The state’s ongoing, three-year earthquake swarm has produced thousands of tiny earthquakes, but just 20 magnitude 4.0 or greater and only one magnitude 5.0 or greater.
One of the most pressing questions is whether another big one — or something even stronger — is likely.
As with so many other issues, the answer is unclear and depends on who you ask.
One earthquake theory is that every time the earth releases a minor quake, the risk of a larger shaker is reduced or delayed.
Priyank Jaiswal, assistant professor of seismology at Oklahoma State University’s Boone Pickens School of Geology, said the theory is similar to the one used to minimize the risk of wildfires.
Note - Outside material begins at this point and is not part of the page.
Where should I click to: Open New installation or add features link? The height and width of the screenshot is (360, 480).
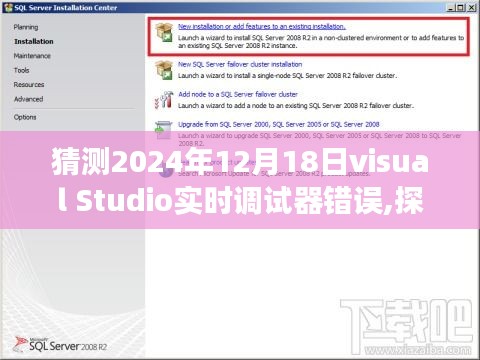pos(262,26)
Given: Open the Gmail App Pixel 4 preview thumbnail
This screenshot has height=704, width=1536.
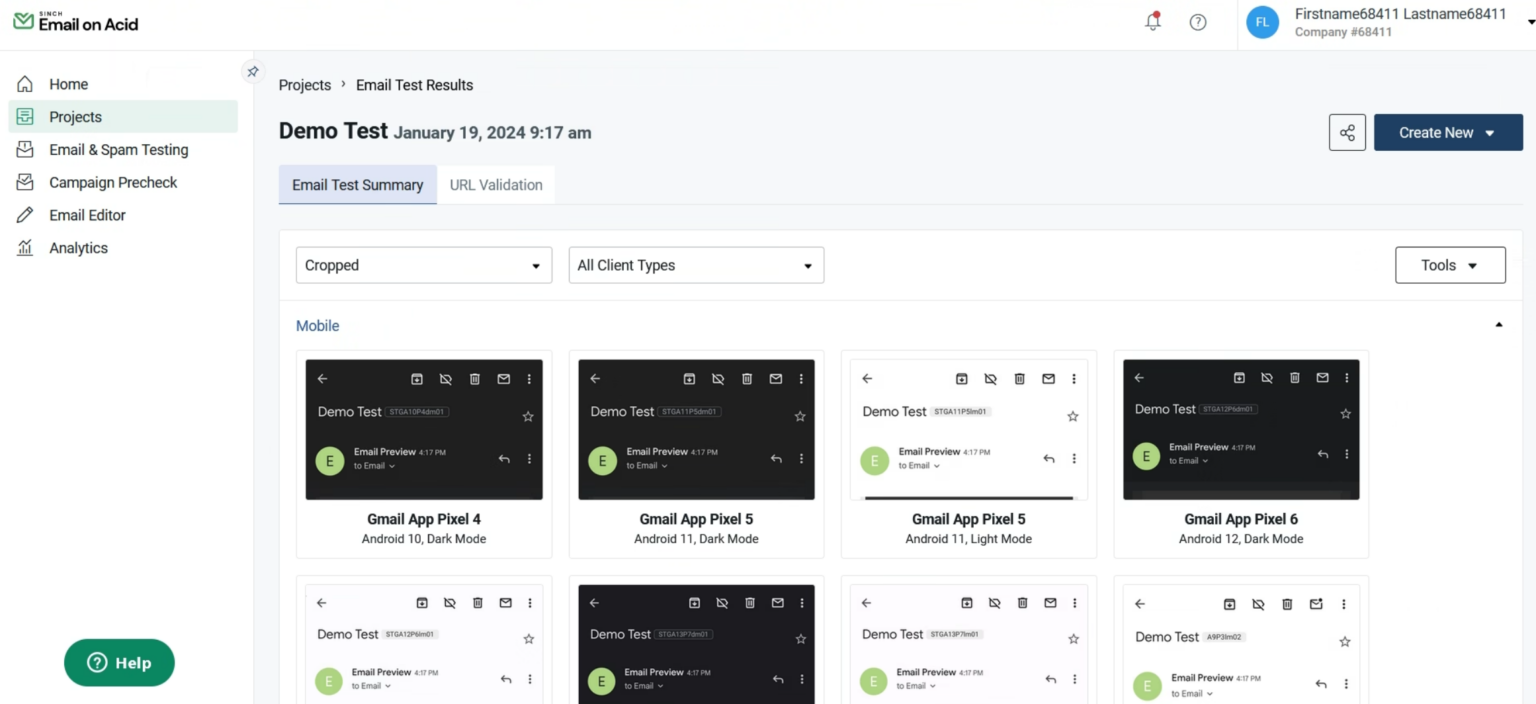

“The reason you have controlled wildfires is so if it burns in bits and pieces, a natural fire is not as bad,” Jaiswal said. “With earthquakes, if you have many, many small earthquakes, there is a chance that it could delay the occurrence of a big natural earthquake because the sediments or rocks are adjusting themselves.”
The other thought is that the smaller slips could actually cause new pressure and that like pulling back on a rubber band, eventually it will cause a larger quake.
“There are two sides here,” Jaiswal said. “I don’t know which is right. Nobody can say.”
Cliff Frohlich, senior research scientist at the University of Texas’ Institute for Geophysics, agreed it is difficult to know whether the state is at risk for a bigger quake.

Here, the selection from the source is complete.